Sie verstehe, dass der 53-jährige Sorge vor einer Ansteckung mit dem Virus habe, schrieb Richterin Ann Donnelly in der Begründung, die der Deutschen Presse-Agentur vorliegt. Der Sänger habe aber keine ausreichenden Gründe für eine Entlassung vorgelegt. In dem Gefängnis in Chicago, wo Kelly derzeit einsitzt, gebe es noch keine bestätigten Fälle von Covid-19, zudem habe die Anstalt umfangreiche Schutzmaßnahmen eingeführt.

>> Trump, R. Kelly, Epstein: Die 17 wichtigsten Meilensteine der #MeToo-Bewegung

Der Sänger ist seit vergangenem Sommer in Haft. In Chicago sowie in New York und Minnesota liegen lange Anklageschriften gegen Kelly vor – unter anderem wegen sexuellen Missbrauchs Minderjähriger. Der Musiker beteuert seine Unschuld. Die ersten Prozesse sollten eigentlich noch dieses Jahr starten. Ob der Zeitplan angesichts der Corona-Krise eingehalten werden kann, ist fraglich.

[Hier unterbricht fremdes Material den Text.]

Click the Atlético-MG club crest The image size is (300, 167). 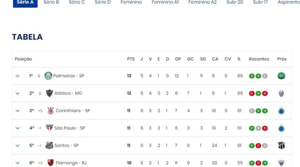pos(49,93)
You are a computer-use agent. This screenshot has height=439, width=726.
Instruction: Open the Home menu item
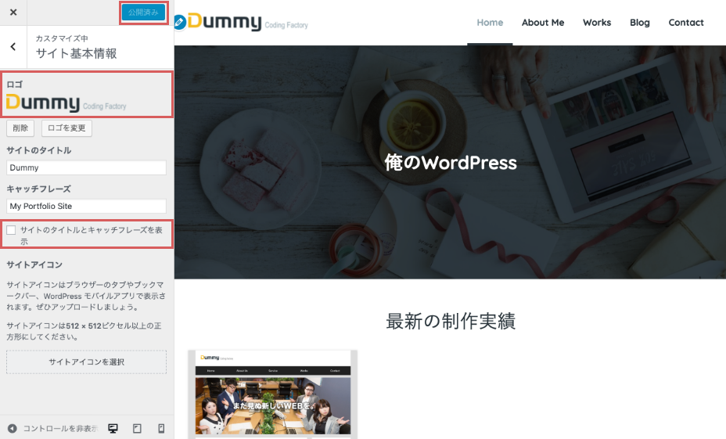tap(490, 23)
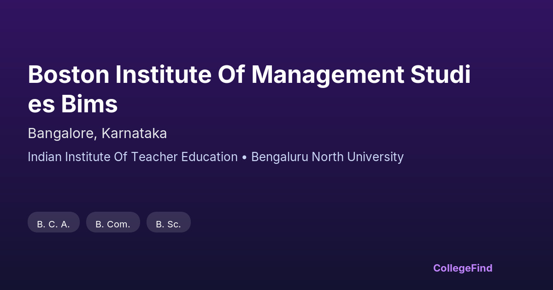Click the word "Boston" in the title
The height and width of the screenshot is (290, 553).
[68, 75]
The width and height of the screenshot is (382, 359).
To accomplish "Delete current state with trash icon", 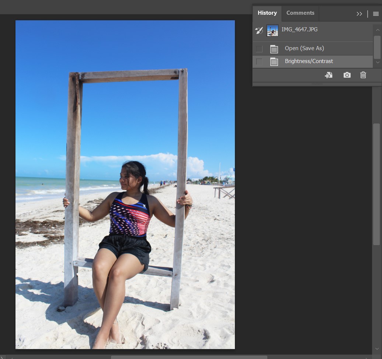I will pos(363,75).
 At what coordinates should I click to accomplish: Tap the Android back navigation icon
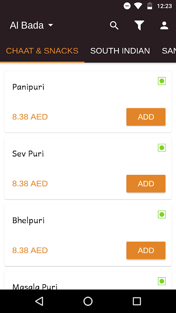coord(39,301)
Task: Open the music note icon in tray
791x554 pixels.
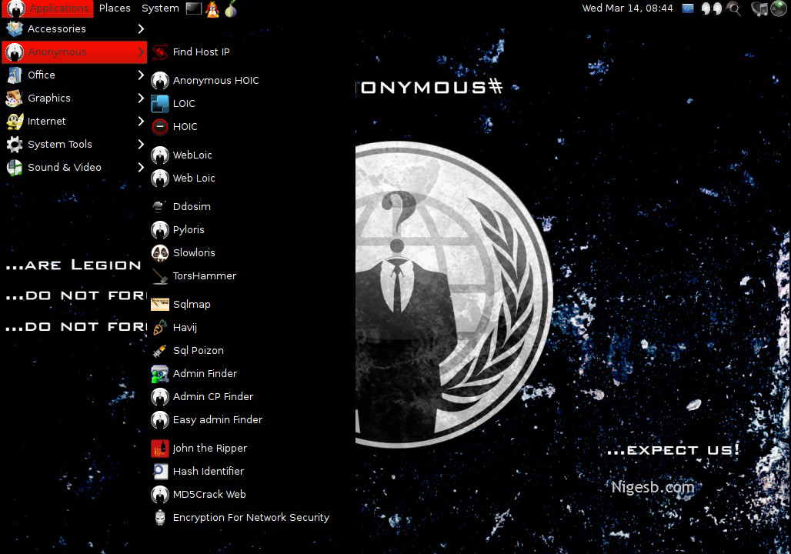Action: point(759,8)
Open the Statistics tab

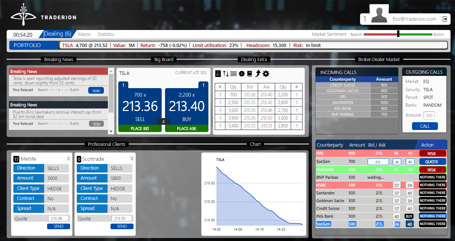coord(106,34)
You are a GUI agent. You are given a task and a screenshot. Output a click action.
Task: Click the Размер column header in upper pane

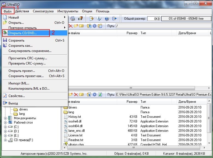click(x=132, y=33)
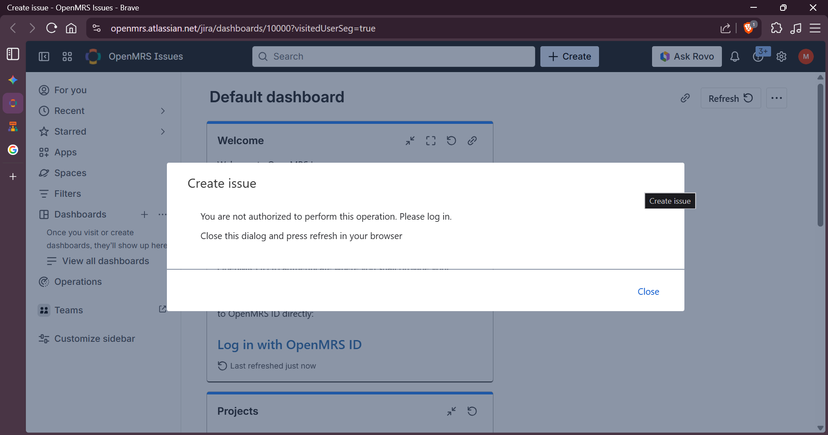828x435 pixels.
Task: Minimize the Welcome gadget
Action: click(410, 141)
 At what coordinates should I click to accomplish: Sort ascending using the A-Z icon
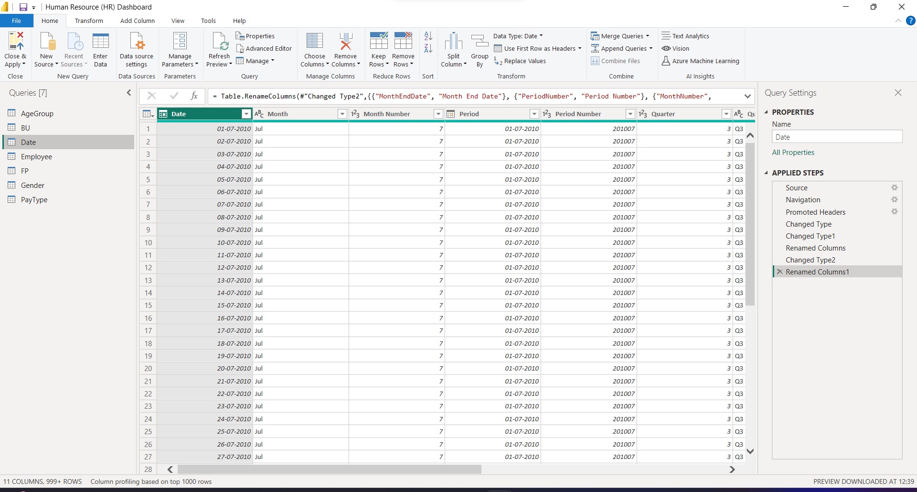click(428, 36)
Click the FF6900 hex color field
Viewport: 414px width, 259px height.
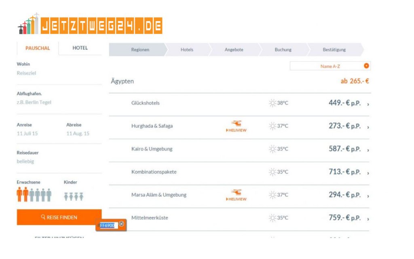pyautogui.click(x=108, y=225)
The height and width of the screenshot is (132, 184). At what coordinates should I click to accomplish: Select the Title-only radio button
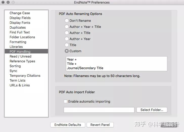(67, 45)
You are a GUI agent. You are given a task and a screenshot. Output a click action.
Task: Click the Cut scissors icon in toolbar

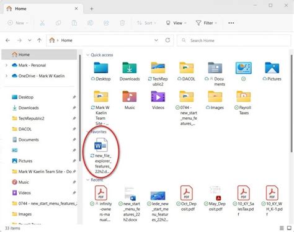[x=42, y=23]
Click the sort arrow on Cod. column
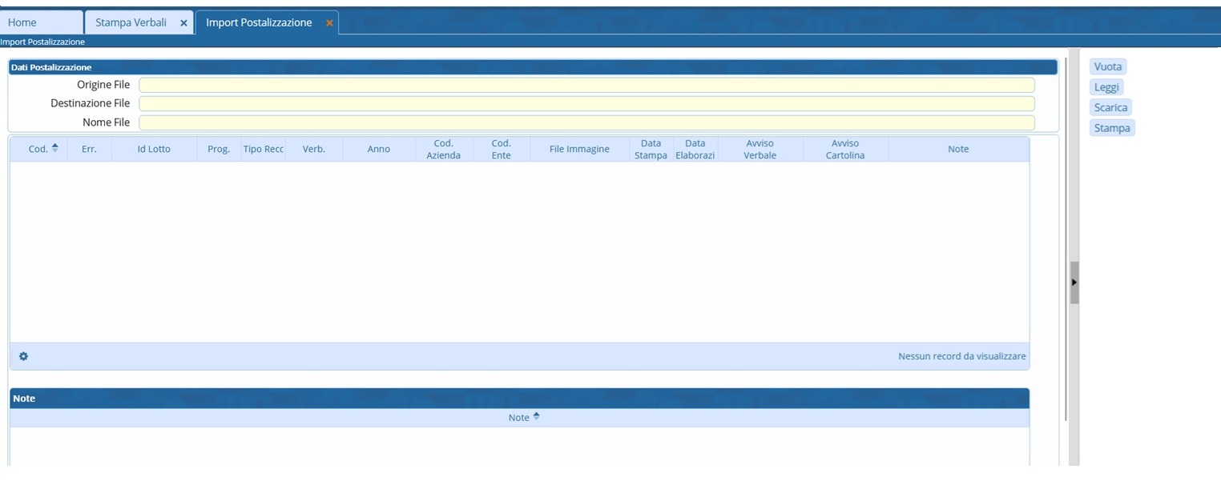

>> Nach neuer R. Kelly-Doku: 40 Prozent mehr Anrufe bei Missbrauchs-Hotline

Schon in den 90ern und spätestens seit seiner angeblichen Ehe mit der damals 15-jährigen Aaliyah, hielten sich die Vorwürfe gegen R. Kelly standhaft. Erst in den letzten Jahren wurden seine Vergehen allerdings tatsächlich aufgerollt. Die vierstündige Doku "Surviving R. Kelly" hatte ein weltweites Echo zur Folge. Außerdem meldeten sich danach einige junge Frauen, die dem einstigen Pop-Mogul sexuellen Missbrauch und sogar das Halten von Sexsklavinnen vorwarfen.